Monday, January 13, 2020

Oscar Noms ...

I made my blog private again because I only planned on being here a week or so,  but before I go, the Oscar Noms are kinda my "thing," so I wanted to chime in here (previously wanting to be a screenwriter myself).  

I won't say much because I haven't seen many of the films yet, this year, but I DO want to point out something that I think has been overlooked regarding the fever pitch forming about the "snub" of Greta Gerwig for a best director nomination, despite her film, "Little Women," getting a Best Picture nomination. 

Ladies, I get it - this is not the first time this has happened to a woman's film being nominated for best picture, but being snubbed for a nomination as best director - and it's frustrating.


HOWEVER, Ladies - it's not "all about us," either.

Please also note that Greta's live-in partner, child's father and sometimes co-writing partner, Noah Baumbach, also wasn't nominated for Best Director, despite his separate-project film, "A Marriage Story" also being nominated for Best Picture.



Yes - it IS highly unusual for any  picture to be nominated as Best Film without the director also being nominated for Best Director - male or female - but this happened to both Greta AND Noah for their separate films. 





So the real question is not why Greta was snubbed - but why the extraordinarily popular and talented couple of Greta AND Noah were BOTH snubbed by the Academy for Best Director nominations for their separate projects, but both films still got in for Best Picture?  

(They also were both nominated in separate writing categories,  best adapted screenplay  and best original screenplay.)

Please keep in mind, this post is written by a woman who told her father at 10 years old that she was going to be a screenwriter and the first filmmaker to win an Oscar for Best Director, but my father laughed at me, saying
"That will never happen - women will never win at Best Director because they're not smart enough/good enough."

Well, perhaps he was right about me personally, but not about women in general - because though it took 32 more years, Katherine Bigelow finally broke that glass ceiling and proved my father wrong :)

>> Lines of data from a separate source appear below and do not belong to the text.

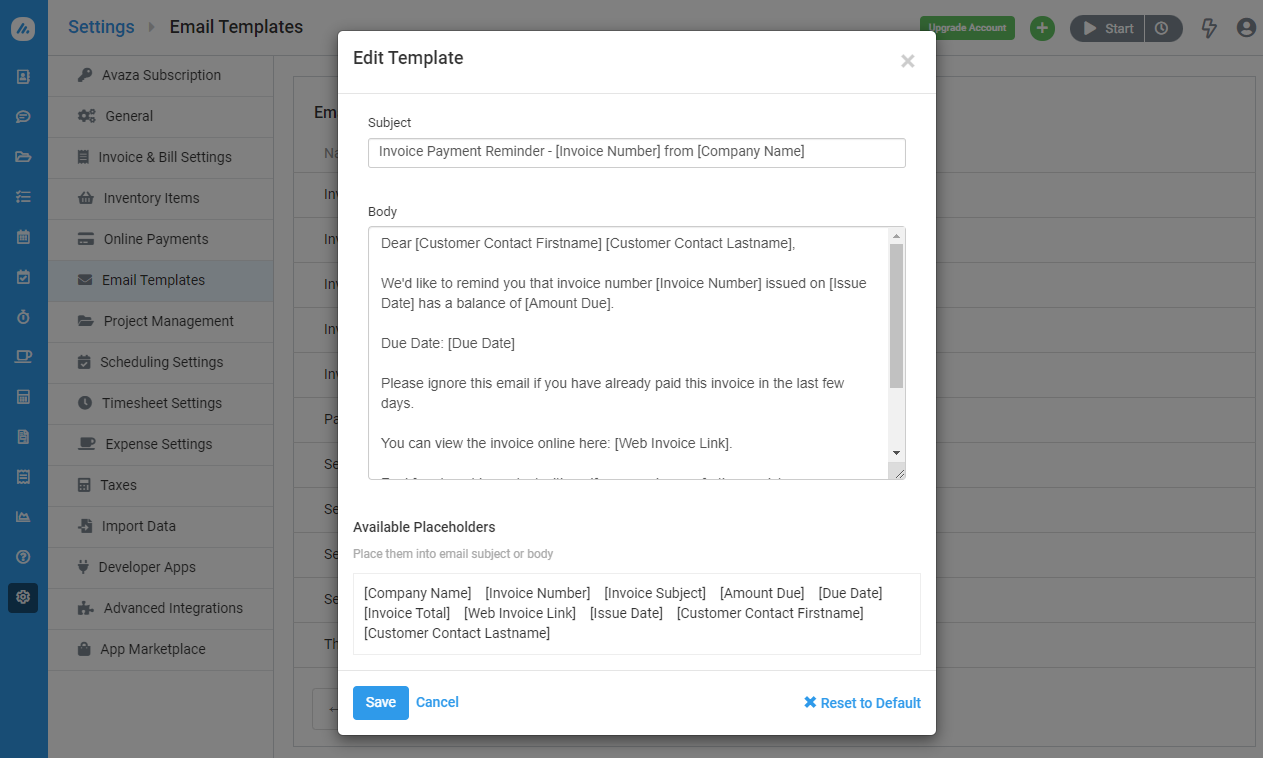Go to Taxes settings page
This screenshot has width=1263, height=758.
[x=118, y=485]
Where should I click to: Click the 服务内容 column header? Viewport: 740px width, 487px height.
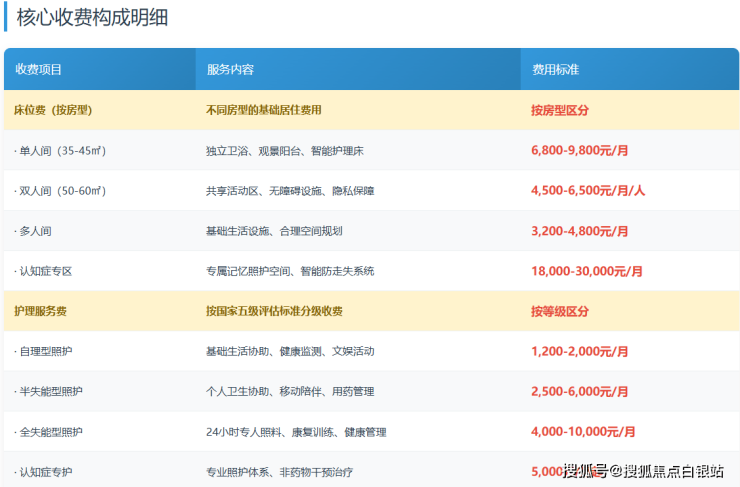click(x=230, y=70)
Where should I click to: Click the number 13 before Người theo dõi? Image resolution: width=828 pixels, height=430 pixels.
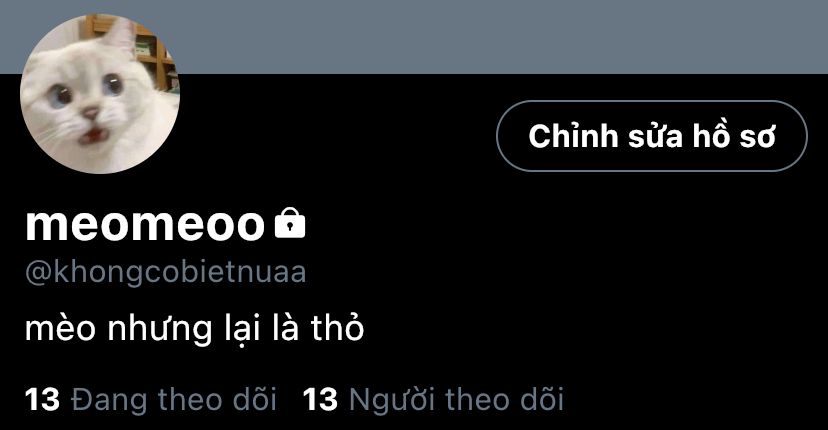(x=321, y=399)
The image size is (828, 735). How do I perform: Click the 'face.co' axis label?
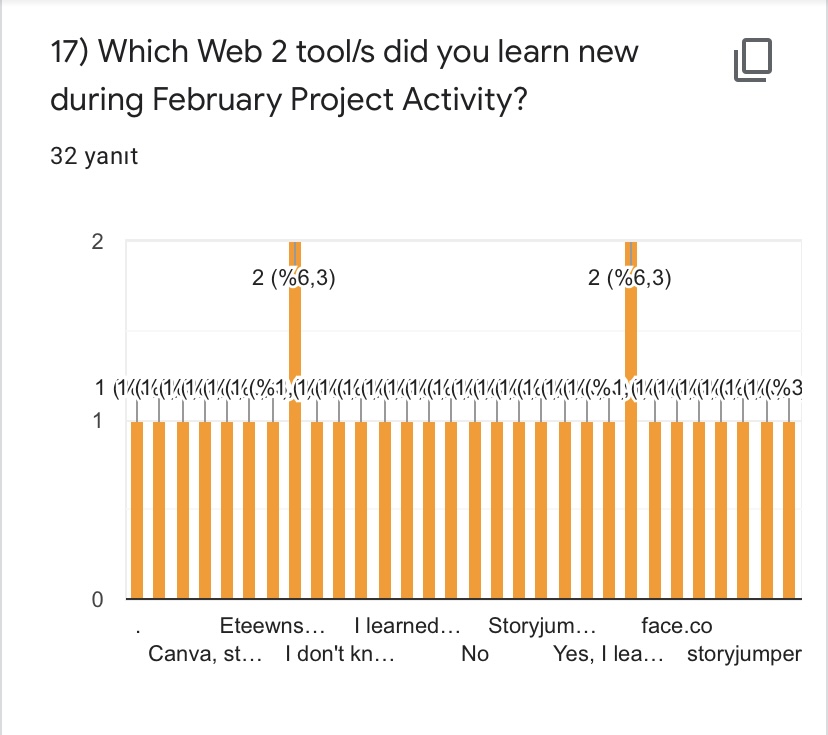[677, 627]
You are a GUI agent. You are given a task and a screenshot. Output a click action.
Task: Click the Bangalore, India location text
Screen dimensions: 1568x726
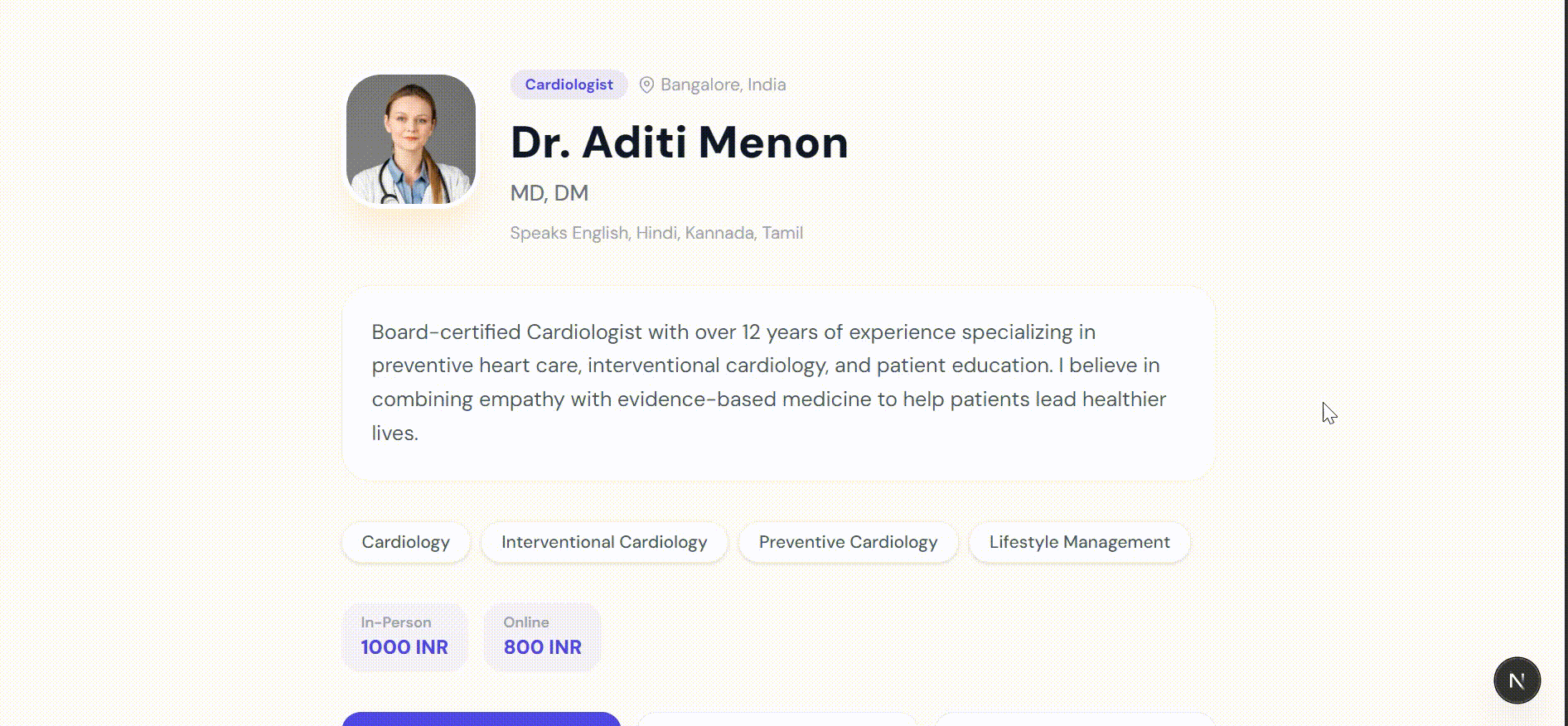(x=723, y=85)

Let's put it this way - if Greta didn't do a movie this year, then the talk of the day would be why Noah's film got a best picture nomination, but he was snubbed for best director. 

Which would have nothing to do with his gender, just why his film got in, but he didn't - right? 

With all of the prior buzz about them possibly "competing" against one another for that more personal "Best Director" category, both extraordinarily popular people, I can totally see the Academy actually trying to avoid political backlash by essentially sending this message: 
"Yeah, so as not to spark a gender war, in this already angry political climate, I'm not going to choose between them - I'm not touching that with a 10-foot pole.  So  either they both get in or neither gets in, for Best Director, and the likelihood they both will is slim, so I'll just vote for somebody else to avoid the backlash." 
"However,  since best picture is a collaborative group effort by many people, while best director is a personal award, we'll put their actual films in. And we'll put them in separate adapted vs. original screenplay categories for writing."

 LOL

Plus they are both still very young directors, considered babies, in Hollywood in directing terms - it's unusual to get a nomination as a young director, unless you've done something groundbreaking, like Quentin Tarrentino did for Pulp Fiction (though that wasn't actually his first film, either) or John Singleton did with Boys in The Hood.
So this is not that unusual - and yet it IS odd that their actual films were nominated as best picture, leaving them both off - but the situation is odd.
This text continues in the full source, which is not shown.